À ce moment, s’il faut en croire Taranatha[1], le bouddhisme était devenu tellement florissant en Indo-Chine que beaucoup de gens s’y rendaient du Madhjadeca, « pays du milieu » (l’Hindoustan proprement dit), pour y acquérir les connaissances religieuses.

Au temps des années Kai-yuen (713-742), le fils du roi du Tchin-la de terre vint avec vingt-six officiers en ambassade à la cour de Chine. Il ne fut pas reçu par l’empereur, mais seulement par le ministre Ko-i du grade Tou-wei[2].

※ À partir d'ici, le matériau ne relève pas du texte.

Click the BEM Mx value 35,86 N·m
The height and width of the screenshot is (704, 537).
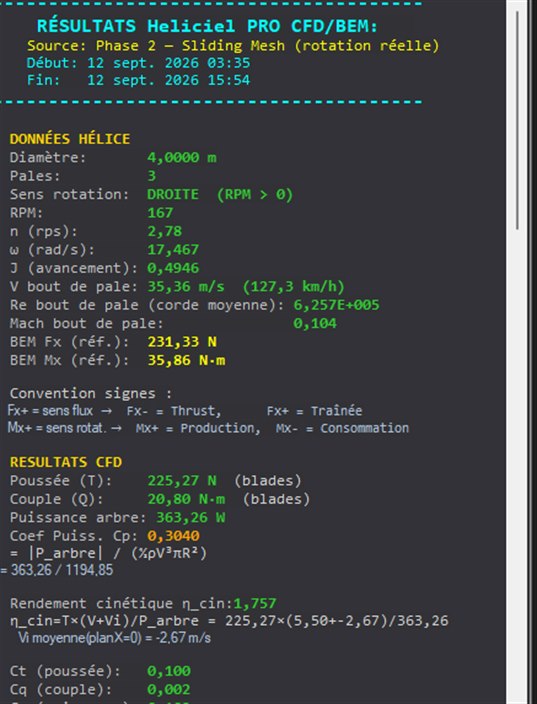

C’est pendant cette période, vers 721, qu’un bonze chinois de la secte de Fo, nommé Y-hang, fit mesurer dans les principales villes de l’empire des Thang la hauteur de l’étoile polaire. Il résulta de ses calculs que la capitale du Lin-y était située par 17°10’de latitude nord, c’est-à-dire qu’elle se trouvait aux environs de la ville actuelle de Quang-binh[3]. À ce moment, disent les annales annamites, un chef annamite de Hoan-chau (Hoan-tcheou), nommé Mai-thuc-loau, fit alliance avec les gens de Lam-ap (Lin-y) et de Chan-lap (Cambodge), réunit 30,000 hommes et prit le titre d’Empereur Noir ; il fut vaincu par le général chinois Teu-huc. La mémoire de ce chef de bandes vit encore dans le pays[4]. La quatorzième année Ta-li (779) du règne de Sou-tsong, le vice-roi du Tchin-la

  1. Traduction Schiefner (loc. cit.).
  2. Rémusat traduit ce passage : « On honora cet ambassadeur du titre de Ko-i-tou-wei (protecteur vraiment patient). » Je ne donne que sous réserves la traduction de mon lettré.
  3. Gaubil, Histoire abrégée de l’astronomie chinoise, p. 75-76 du tome II des Observations mathématiques, astronomiques, etc., tirées des anciens livres chinois, par le P. Souciet. Paris, 1729.
  4. P. Legrand de la Liraye, op. cit., p. 66. Le Lin-y n’avait pas attendu cette époque pour renouveler ses attaques contre le Kiao-tchi. Après la défaite du roi Chan-dzeuong-mai (voy. ci-dessus note 2, p. 119), ce pays resta plus d’un siècle sans rien entreprendre contre ses voisins ; mais, en 543, il porta de nouveau la guerre dans le Ji-nan et fut repoussé par le roi annamite Ly, qui venait de secouer le joug de la Chine. En 605, les Souy, ayant rétabli leur autorité sur les pays du midi, convoitèrent les immenses richesses du Lin-y, et y envoyèrent une flotte et une armée sous les ordres du général Lu’ou-phuong. Celui-ci vainquit le roi Phan-chi et s’empara de sa capitale où se trouvaient 18 statues en or massif représentant les 18 rois ses prédécesseurs. Mais un grand nombre de soldats chinois, et Lu’ou-phuong lui-même, moururent de maladie à la suite de cette expédition.